Exercise description
Excluding every picture, print exactly the lines from the one containing "The height and" through the end of the material below, both ends included.

Task inputs
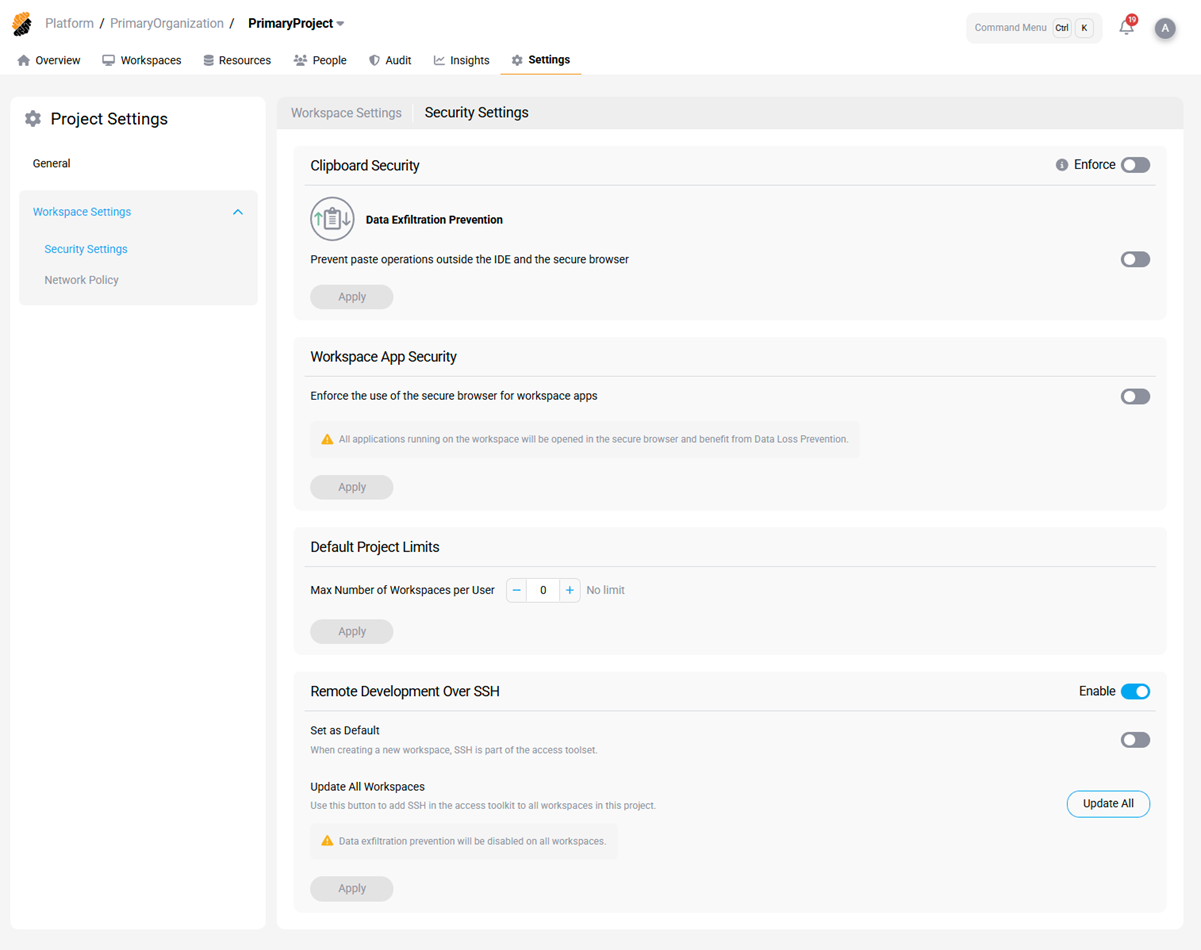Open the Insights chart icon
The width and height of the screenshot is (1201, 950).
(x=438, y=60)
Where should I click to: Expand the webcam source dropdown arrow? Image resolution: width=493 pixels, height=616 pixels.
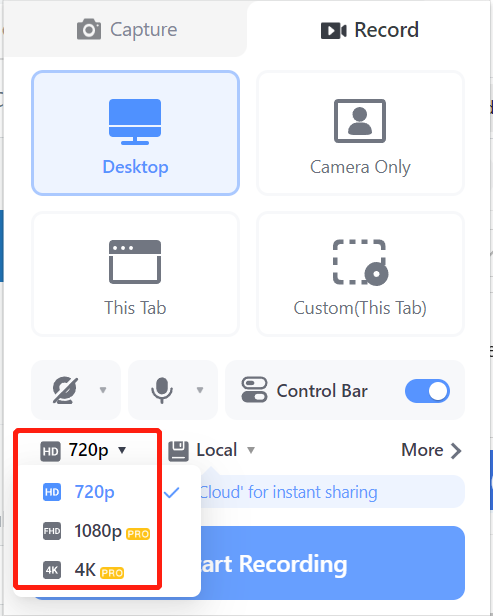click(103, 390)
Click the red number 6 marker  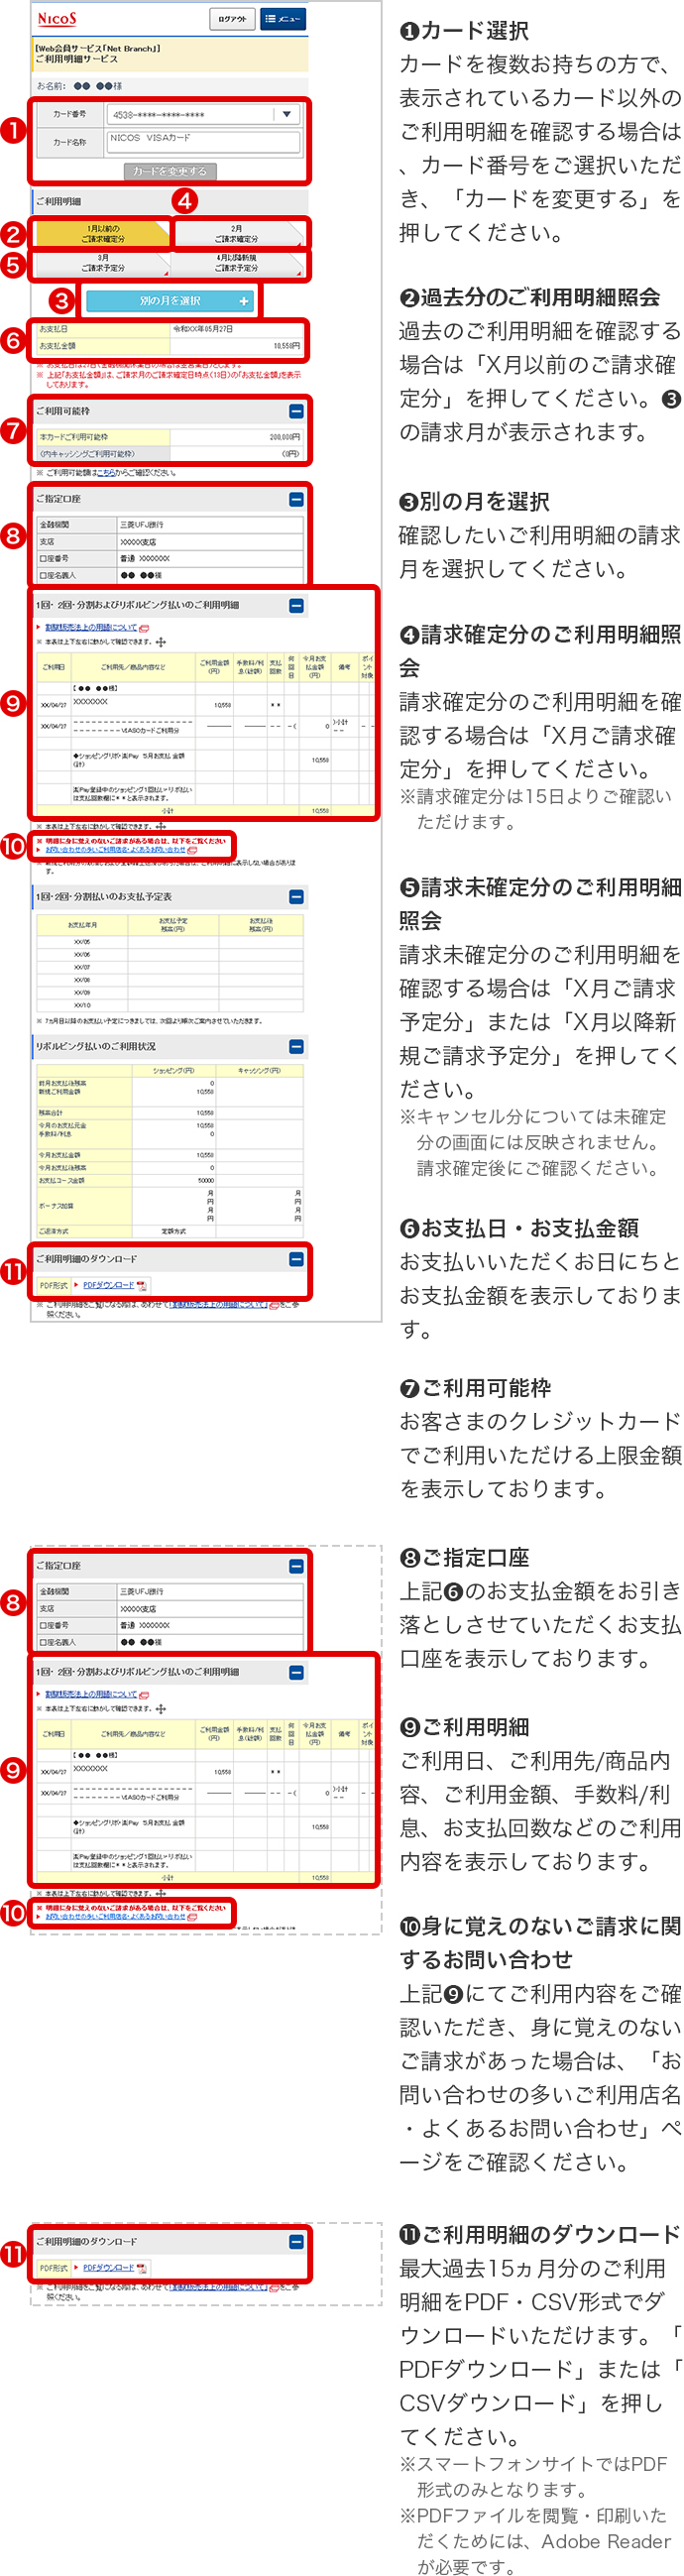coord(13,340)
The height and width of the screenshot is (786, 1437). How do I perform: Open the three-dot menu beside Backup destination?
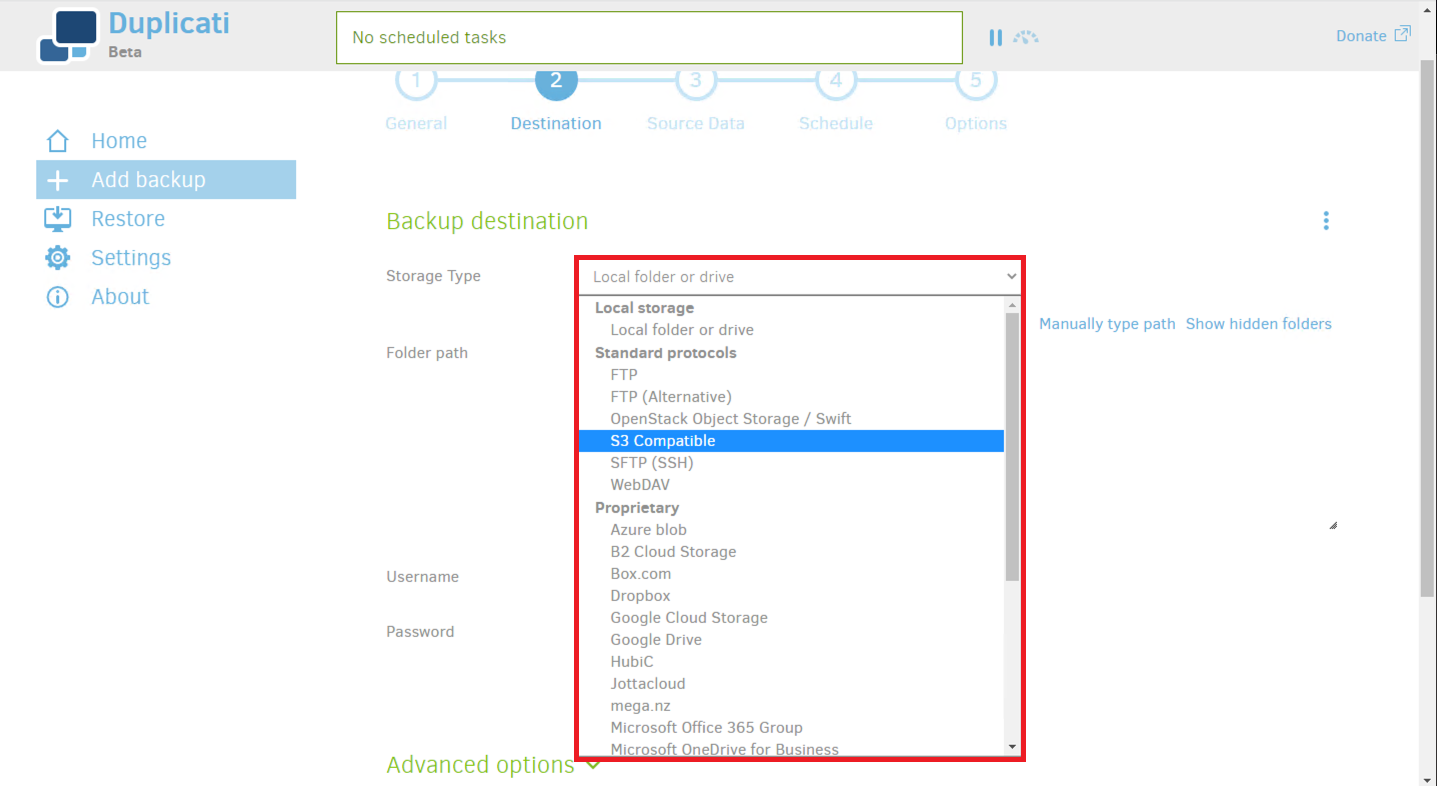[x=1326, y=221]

Finished task
The height and width of the screenshot is (786, 1437). How do I perform: Open the three-dot menu beside Backup destination?
[x=1326, y=221]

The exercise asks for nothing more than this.